◆ 本文 ◆
┄┄┄┄┄┄┄┄┄┄┄┄┄┄┄┄┄┄┄┄
とある日曜日、都内の商店街で91才のバァちゃんと25才の娘がぶつかった。娘は彼氏と並んで歩いていて、軒を連ねる店々に気を取られていたようだ。
バァちゃんはひっくり返って大腿骨頚部骨折を受傷。手術を受けて退院はしたものの、外出には車イスを使わねばならない身体になってしまったそうな。不幸な話だ。

バァちゃんの家族はぶつかった25才の娘を相手に訴訟を起こし、その判決が昨日出た。
原告側の勝訴。東京地裁は25才娘の被告に対し、「健康成人には、歩行障害のある老人などの歩行を妨げないよう注意し、危険を回避する義務がある」としたうえで、金銭の支払いを命じた。
その額なんと780万円!!

どんな算定か知らないけど、とてつもない額だ。
仕事がら年間40例くらいの大腿骨頚部骨折の患者を診るが、「人にぶつかって転んで骨折」なんてのはごくありふれた受傷機転。しかも仮に自宅のバリアフリー改修をしたとしたって、治療との合計費用に780万円もかかったなんて話は聞いたことがない。
┄┄┄┄┄┄┄┄┄┄┄┄┄┄┄┄┄┄┄┄
◆ 作業指示 ◆
商店街での衝突とその訴訟について書かれた文章を、最後の文の後から続けてください。
┄┄┄┄┄┄┄┄┄┄┄┄┄┄┄┄┄┄┄┄
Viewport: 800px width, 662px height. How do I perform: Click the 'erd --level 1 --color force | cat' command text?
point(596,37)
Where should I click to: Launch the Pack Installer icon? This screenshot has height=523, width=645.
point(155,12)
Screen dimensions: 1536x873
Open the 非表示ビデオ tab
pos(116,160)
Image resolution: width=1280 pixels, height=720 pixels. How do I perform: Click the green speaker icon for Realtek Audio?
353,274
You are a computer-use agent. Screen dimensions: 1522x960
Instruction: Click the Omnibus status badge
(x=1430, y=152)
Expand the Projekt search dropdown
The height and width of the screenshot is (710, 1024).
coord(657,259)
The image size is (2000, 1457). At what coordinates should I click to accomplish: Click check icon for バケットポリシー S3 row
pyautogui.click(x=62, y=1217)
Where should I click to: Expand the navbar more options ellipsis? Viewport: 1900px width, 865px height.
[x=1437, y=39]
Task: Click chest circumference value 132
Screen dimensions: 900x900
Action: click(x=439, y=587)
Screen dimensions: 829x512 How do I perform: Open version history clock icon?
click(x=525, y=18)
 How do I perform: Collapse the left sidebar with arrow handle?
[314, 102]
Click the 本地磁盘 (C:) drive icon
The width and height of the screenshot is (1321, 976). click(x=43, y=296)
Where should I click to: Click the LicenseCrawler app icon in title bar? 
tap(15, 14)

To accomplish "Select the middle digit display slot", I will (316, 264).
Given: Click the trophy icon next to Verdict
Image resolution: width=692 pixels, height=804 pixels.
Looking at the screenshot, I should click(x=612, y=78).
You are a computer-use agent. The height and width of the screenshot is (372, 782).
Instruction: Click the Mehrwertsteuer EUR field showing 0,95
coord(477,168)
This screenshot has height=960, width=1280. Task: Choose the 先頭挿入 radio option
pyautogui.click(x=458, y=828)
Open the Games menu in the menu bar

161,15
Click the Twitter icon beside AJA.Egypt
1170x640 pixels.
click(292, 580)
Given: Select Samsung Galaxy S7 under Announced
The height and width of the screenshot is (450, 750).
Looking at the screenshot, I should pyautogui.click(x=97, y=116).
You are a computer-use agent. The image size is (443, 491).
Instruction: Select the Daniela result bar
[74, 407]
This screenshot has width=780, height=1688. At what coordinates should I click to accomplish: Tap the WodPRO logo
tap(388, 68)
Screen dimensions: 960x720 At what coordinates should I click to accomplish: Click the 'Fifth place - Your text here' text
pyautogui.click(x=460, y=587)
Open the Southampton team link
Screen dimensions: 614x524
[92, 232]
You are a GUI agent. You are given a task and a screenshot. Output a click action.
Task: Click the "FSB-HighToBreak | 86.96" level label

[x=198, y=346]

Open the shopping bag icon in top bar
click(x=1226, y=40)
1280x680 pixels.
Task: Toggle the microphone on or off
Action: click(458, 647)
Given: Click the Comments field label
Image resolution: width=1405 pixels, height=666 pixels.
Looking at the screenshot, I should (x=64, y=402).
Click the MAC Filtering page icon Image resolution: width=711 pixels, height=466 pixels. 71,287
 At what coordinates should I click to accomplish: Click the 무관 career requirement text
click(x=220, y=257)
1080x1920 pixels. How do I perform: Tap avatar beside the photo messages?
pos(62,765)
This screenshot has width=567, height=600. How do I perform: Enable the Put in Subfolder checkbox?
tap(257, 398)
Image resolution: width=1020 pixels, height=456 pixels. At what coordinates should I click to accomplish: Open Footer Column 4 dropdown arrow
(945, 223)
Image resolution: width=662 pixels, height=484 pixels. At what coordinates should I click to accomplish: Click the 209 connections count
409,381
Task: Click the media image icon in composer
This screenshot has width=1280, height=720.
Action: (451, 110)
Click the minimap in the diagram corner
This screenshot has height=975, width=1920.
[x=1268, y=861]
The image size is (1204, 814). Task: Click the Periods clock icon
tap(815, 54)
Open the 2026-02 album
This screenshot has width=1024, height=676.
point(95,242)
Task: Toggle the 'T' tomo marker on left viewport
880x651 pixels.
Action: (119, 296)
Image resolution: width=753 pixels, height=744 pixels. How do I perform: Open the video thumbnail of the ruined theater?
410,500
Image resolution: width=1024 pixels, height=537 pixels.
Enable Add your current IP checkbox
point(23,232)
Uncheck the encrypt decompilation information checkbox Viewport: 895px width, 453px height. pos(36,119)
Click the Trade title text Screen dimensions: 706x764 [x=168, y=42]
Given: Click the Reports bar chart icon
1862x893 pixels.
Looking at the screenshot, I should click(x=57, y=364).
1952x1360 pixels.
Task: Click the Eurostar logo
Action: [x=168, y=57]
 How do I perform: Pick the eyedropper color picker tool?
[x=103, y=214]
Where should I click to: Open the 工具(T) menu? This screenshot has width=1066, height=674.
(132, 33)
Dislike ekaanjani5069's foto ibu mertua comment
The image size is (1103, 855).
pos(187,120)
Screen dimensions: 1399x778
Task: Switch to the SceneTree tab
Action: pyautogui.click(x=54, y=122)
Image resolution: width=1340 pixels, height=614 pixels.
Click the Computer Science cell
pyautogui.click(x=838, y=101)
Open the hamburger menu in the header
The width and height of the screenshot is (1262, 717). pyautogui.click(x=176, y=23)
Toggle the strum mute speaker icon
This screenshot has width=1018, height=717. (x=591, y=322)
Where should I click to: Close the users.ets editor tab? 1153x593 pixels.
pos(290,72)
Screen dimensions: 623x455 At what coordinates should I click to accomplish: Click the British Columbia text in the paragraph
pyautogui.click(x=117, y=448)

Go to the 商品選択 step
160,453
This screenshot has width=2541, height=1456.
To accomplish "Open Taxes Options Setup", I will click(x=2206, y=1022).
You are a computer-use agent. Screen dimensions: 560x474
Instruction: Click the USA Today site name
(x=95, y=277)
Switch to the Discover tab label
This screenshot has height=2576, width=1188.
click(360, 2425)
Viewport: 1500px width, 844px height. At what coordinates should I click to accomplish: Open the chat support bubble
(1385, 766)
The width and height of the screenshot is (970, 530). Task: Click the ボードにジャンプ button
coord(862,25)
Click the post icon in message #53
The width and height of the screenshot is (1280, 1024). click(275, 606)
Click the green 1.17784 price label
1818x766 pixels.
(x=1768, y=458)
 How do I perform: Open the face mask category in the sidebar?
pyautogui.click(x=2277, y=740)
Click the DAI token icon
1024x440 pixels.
┄┄┄┄┄┄┄┄┄┄┄┄┄┄┄┄┄┄┄┄
◆ 回答欄 ◆
悪意があってバァちゃんを突き飛ばしたわけでもなく、ただただ彼とのデートを楽しんでいた25才娘。事故とはいえケガをさせてしまった責任はもちろんある。しかし、780万円の借金を背負わされるほどの大罪だろうか?
91才で歩行障害のあるバァちゃんを日曜日の商店街に一人でウロウロさせてた家族には何の責任もないのだろうか?
裁判所は91才女性の骨がいかにもろいものかをちゃんと考慮したのだろうか?

ぜひとも控訴し、最高裁まで争って欲しい。
だってこんな判例出したら、増えちゃうよ、歳よりのあたり屋が。ますます歳よりと若者の、健常者と障害者の距離を遠くしちゃいそうだよ。